In this document I would like to propose ideas for a new audio output 
architecture, code-named aout3. I'm not saying here that _I_ will 
write it, though if nobody volunteers, I'll eventually end up doing 
it, with my usual huge latency. Comments from audio specialists are 
welcome, because I'm definitely not one of them (and, I must say, I'm 
really dumb as for audio matters).

0. Current audio output implementation (code-named aout2)
    ======================================================
In this paragraph I'll try to emphasize on what's wrong in aout2. 
First, please bear in mind that aout2 is probably the oldest piece of 
code in VLC, and has been written at the very beginning of the 
project, when I hadn't even started writing the first MPEG video 
decoder... We were young and hadn't much experience.

  +----------+               +----------+     +--------+     +-----------+
  |   Audio  | ------------> |   Mix &  | --> | UNIQUE | --> | soundcard |
  | decoders | [aout_fifo_t] | Resample |     | buffer |     +-----------+
  +----------+               +----------+     +--------+

                             <------------------------->     <----------->
                                    audio output                plug-in

[if you can't see this drawing, try with a fixed-size font such as Courier]

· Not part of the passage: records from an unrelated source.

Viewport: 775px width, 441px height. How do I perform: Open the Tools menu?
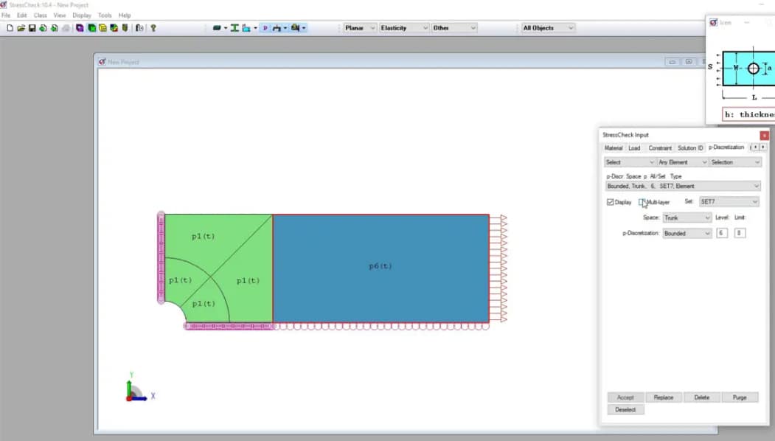(x=104, y=15)
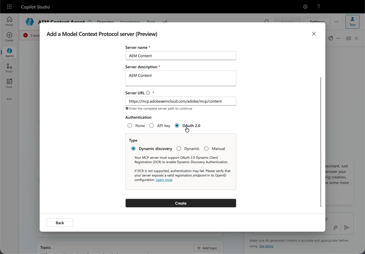
Task: Select API key authentication
Action: point(152,126)

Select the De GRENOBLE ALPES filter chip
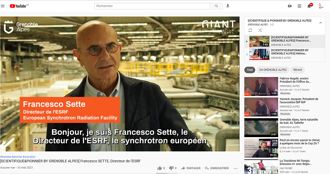[x=273, y=70]
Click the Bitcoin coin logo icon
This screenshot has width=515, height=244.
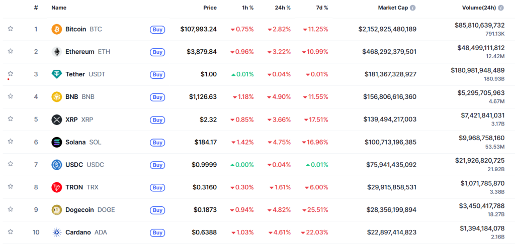pyautogui.click(x=57, y=29)
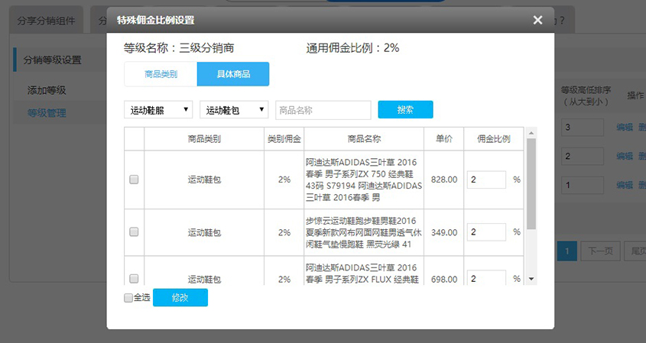Click the scrollbar down arrow in product table

pyautogui.click(x=531, y=279)
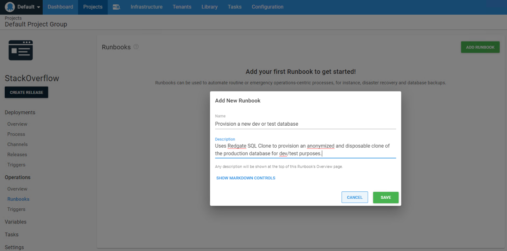Image resolution: width=507 pixels, height=251 pixels.
Task: Click the StackOverflow project logo icon
Action: click(21, 50)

Here is the course of action of the audio output thread :

   Mix & Resample aout fifos <------------------------------------------+
                                                                        |
   Write a unique buffer of size AOUT_BUFFER_DURATION                   |
                                                                        |
   Ask the hardware how much bytes are remaining in the card's buffer,  |
   and calculate the output date of the next byte [pf_getbufinfo]       |
                                                                        |
   Write the unique buffer in the card's buffer [pf_play]               |
                                                                        |
   Block until this is done --------------------------------------------+

A first problem, which arises the complexity of the audio output, is 
the multiplicity of the aout_fifo_t formats. We currently support :
  - unsigned 8-bit
  - signed 8-bit
  - unsigned 16-bit
  - signed 16-bit
Each in stereo or mono mode. That makes 8 input formats to account 
for. There is one audio output per format. Incidentally, we don't 
accept the popular float32 (liba52) or fixed24 (libmad) formats, and 
multi-channel output (5.1) is not even scheduled.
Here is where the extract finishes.